Is It Possible To Differentiate Endometrial Serous Carcinoma from Endometrioid Type in Liquid-Based Preparation? A Cytomorphologic Study
Reda S Saad, Ahmed F Shehata, Jan F Silverman, Nadia Ismiil, Zeina Ghorab. Sunnybrook Health Sciences Centre, Toronto, Canada; Allegheny General Hospital, Pittsburgh
Background: Although the Pap smear is not a sensitive screening test for endometrial cancer, positive Pap smear may be the first presentation in these patients. The objective of this study is to characterize the cytomorphologic features of endometrial serous carcinoma in Pap smears. In addition, we correlate the Pap smears findings with stage of the disease and other histologic prognostic predictors.

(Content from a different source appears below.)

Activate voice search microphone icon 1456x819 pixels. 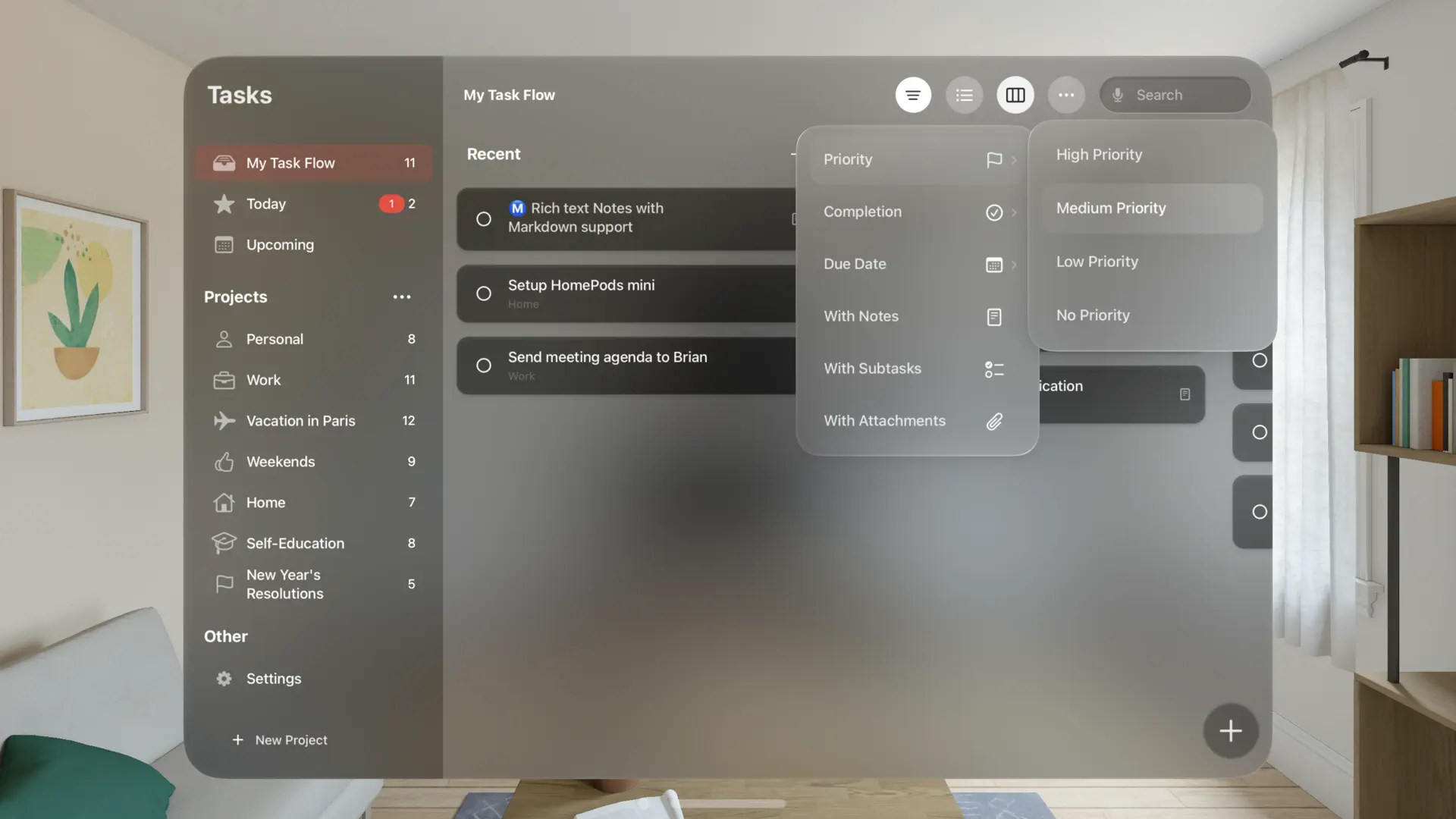(x=1117, y=95)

Design: The pathology files were searched for the time period 2001 to present, for cases of adenocarcinoma of endometrial origin in Pap smears, for which there was tissue diagnosis available. All cases were reviewed for nuclear, cytoplasmic, background and architecture features. In addition, thirty randomly selected cases of preoperative negative Pap smears in patients with serous carcinoma were included as control group.

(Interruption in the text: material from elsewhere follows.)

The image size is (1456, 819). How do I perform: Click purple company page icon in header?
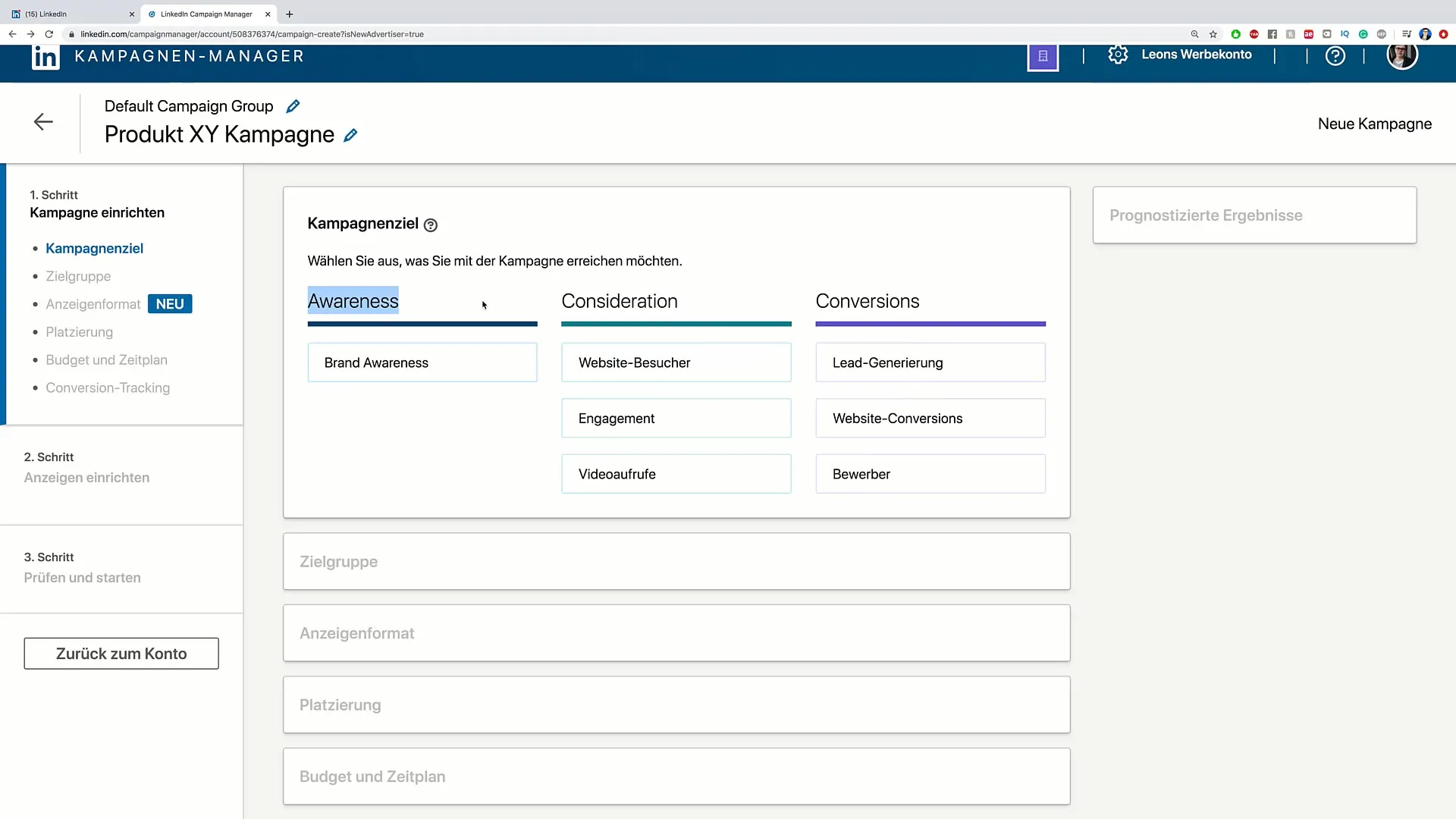[1043, 56]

Results: There were a total of 90 cases of Liquid-based preparation Pap smears with the diagnosis of adenocarcinoma, endometrial origin, without further classification. Histologically, 40 cases turn to be serous carcinoma and 50 cases of endometrioid carcinoma. In serous group, the average age was 68 years; while in endometrioid group was 59 years. In serous group, positive Pap smears strongly correlated with lymphovascular invasion (35/40, 88%; P< 0.001), lower uterine segment (33/40, 83%; P< 0.001) and cervical involvement (27/40, 68%; P< 0.01); in comparison to negative cytology group (6/30, 20%; 8/30, 27%; and 5/30, 17%; respectively). Regarding the endometrioid group, cervical involvement was seen in 12/50 (24%), lower uterine segment in 15/50 (30%), lymphovascular invasion in 34/50 (68%). High grade endometrioid carcinoma was seen in 18/50 (36%), and low grade in 32/50 (64%). The presence of foamy macrophages in the background, low grade nuclei with spindle cell features and presence of foamy cytoplasm (mucin) are features correlated with endometrioid diagnosis. On the other hand, the presence of micropapillary architecture (rosette/acinar formation), with hob-nail nuclei, prominent nucleoli, dense cytoplasm and multinucleated cells are features consistent with serous carcinoma.

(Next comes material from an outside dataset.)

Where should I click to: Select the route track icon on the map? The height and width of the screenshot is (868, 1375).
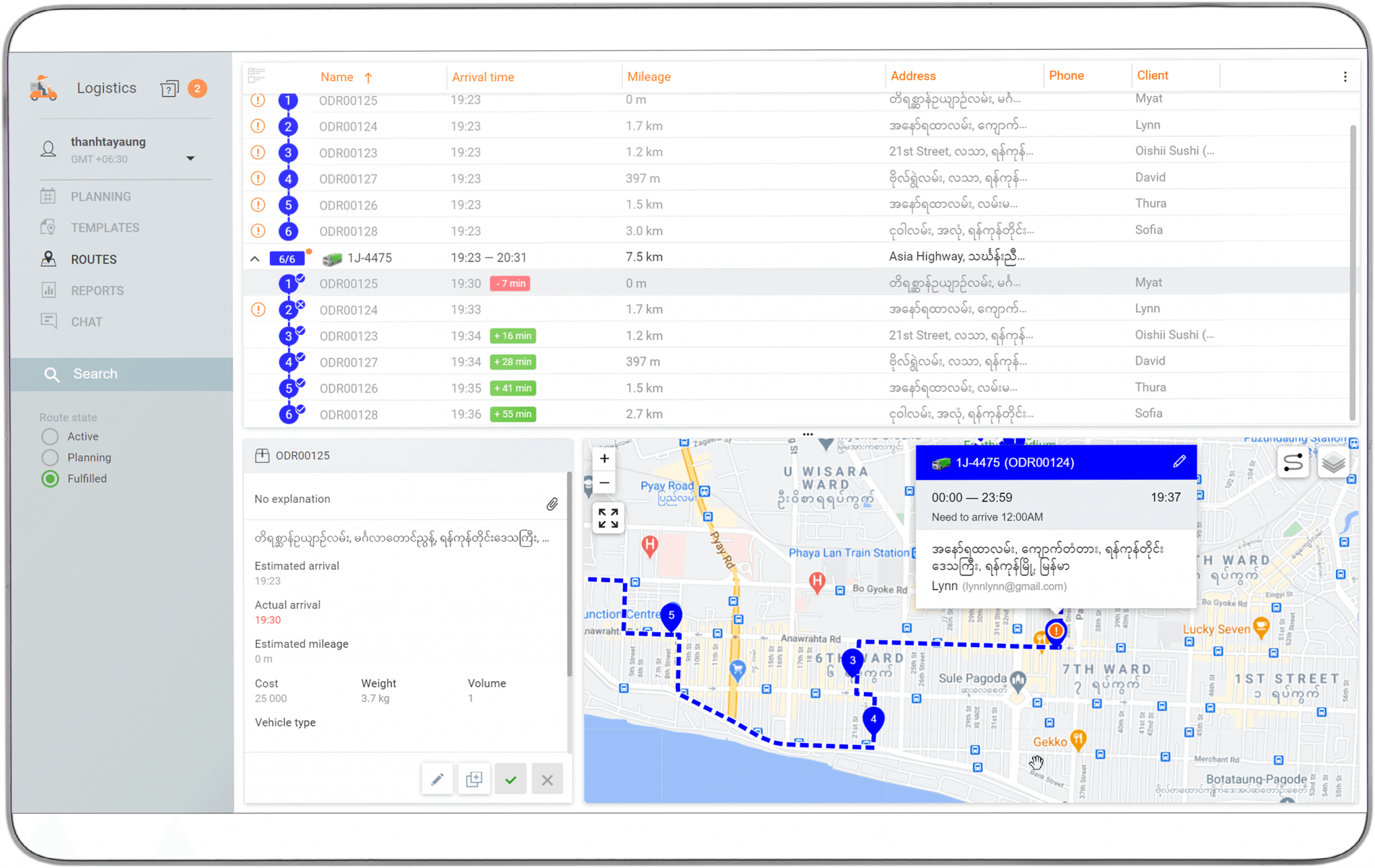(x=1293, y=462)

Conclusions: In our study, both serous and endometrioid carcinomas have different cytologic features in liquid based preparation. Patients with endometrial serous carcinoma who have malignant cytology detected by preoperative cervical cytology are at increased risk of having known poor prognostic factors such cervical involvement, presence of lymphovascular invasion and high stage tumor.